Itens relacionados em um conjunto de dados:
►
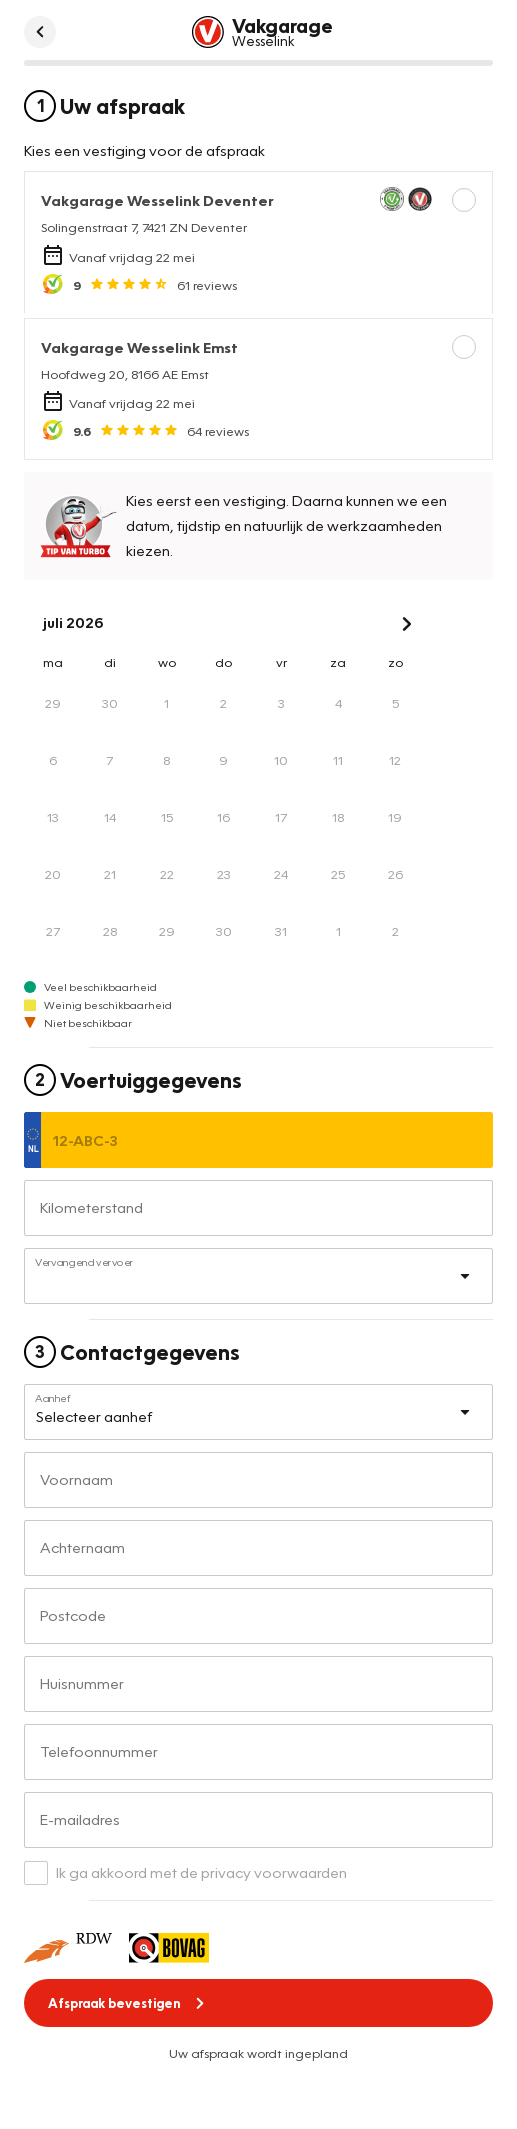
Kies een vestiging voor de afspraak (144, 150)
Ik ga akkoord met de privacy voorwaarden (201, 1872)
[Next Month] (407, 624)
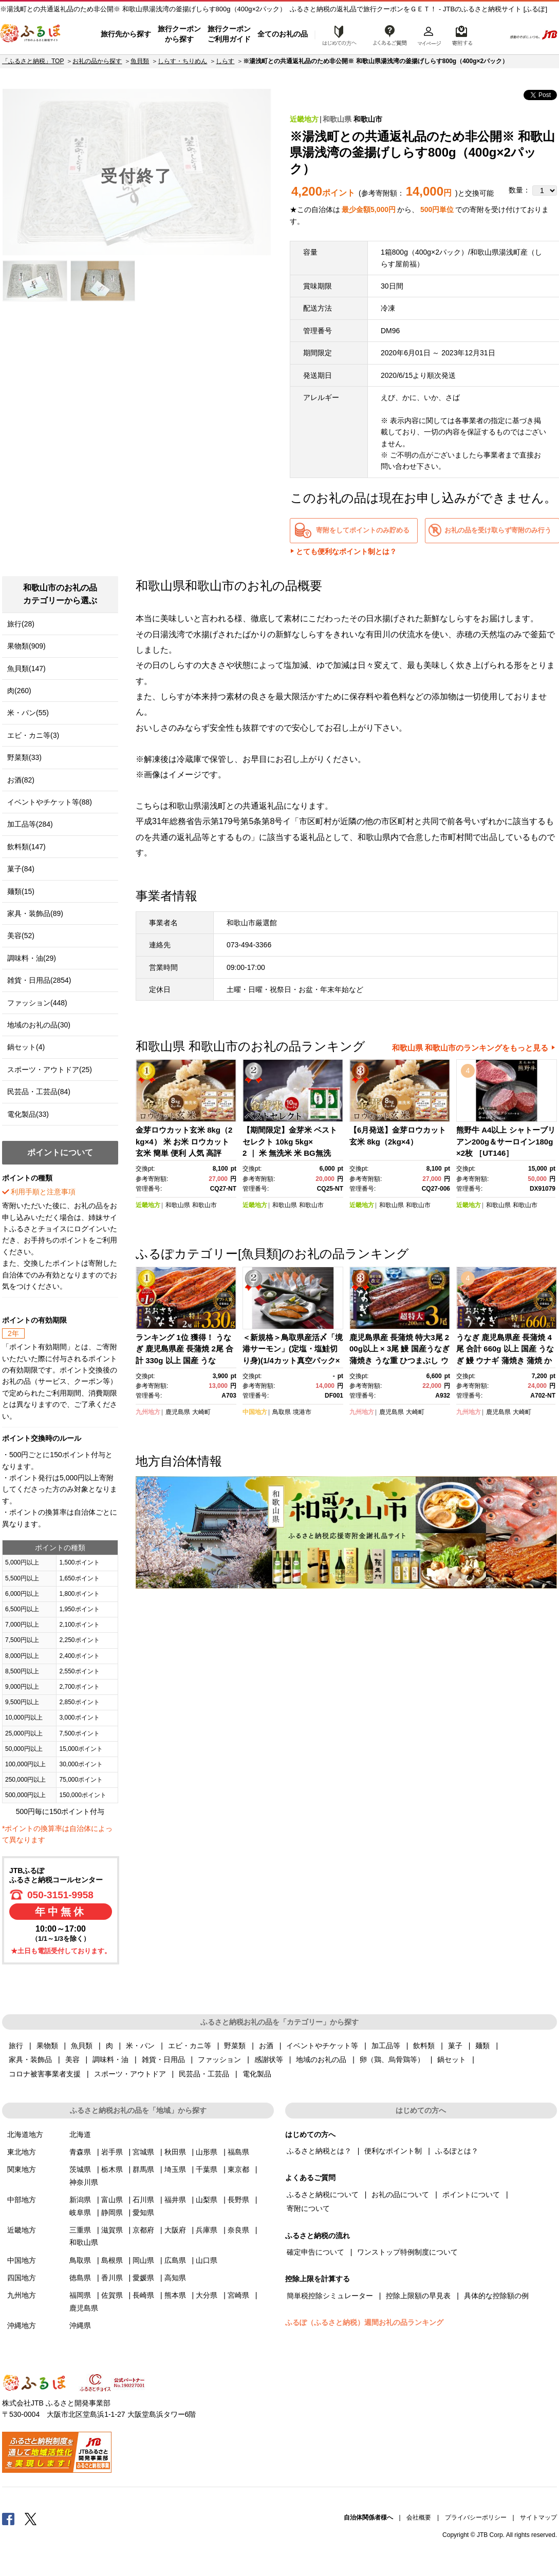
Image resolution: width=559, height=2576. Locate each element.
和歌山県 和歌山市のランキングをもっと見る (470, 1047)
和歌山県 (337, 119)
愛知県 (143, 2212)
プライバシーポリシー (476, 2517)
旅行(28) (20, 624)
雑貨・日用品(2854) (39, 980)
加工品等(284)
◄
> DESCRIÇÃO DO EXERCÍCIO
Imprima, sem qualquer alteração, todas as linhas dos registros acima. Omita as imagens.

> RESULTADO DA TAREFA
Kies een vestiging voor de afspraak (144, 150)
Ik ga akkoord met de privacy voorwaarden (201, 1872)
[Next Month] (407, 624)
Image resolution: width=559, height=2576. Locate each element.
和歌山県 和歌山市のランキングをもっと見る (470, 1047)
和歌山県 (337, 119)
愛知県 (143, 2212)
プライバシーポリシー (476, 2517)
旅行(28) (20, 624)
雑貨・日用品(2854) (39, 980)
加工品等(284)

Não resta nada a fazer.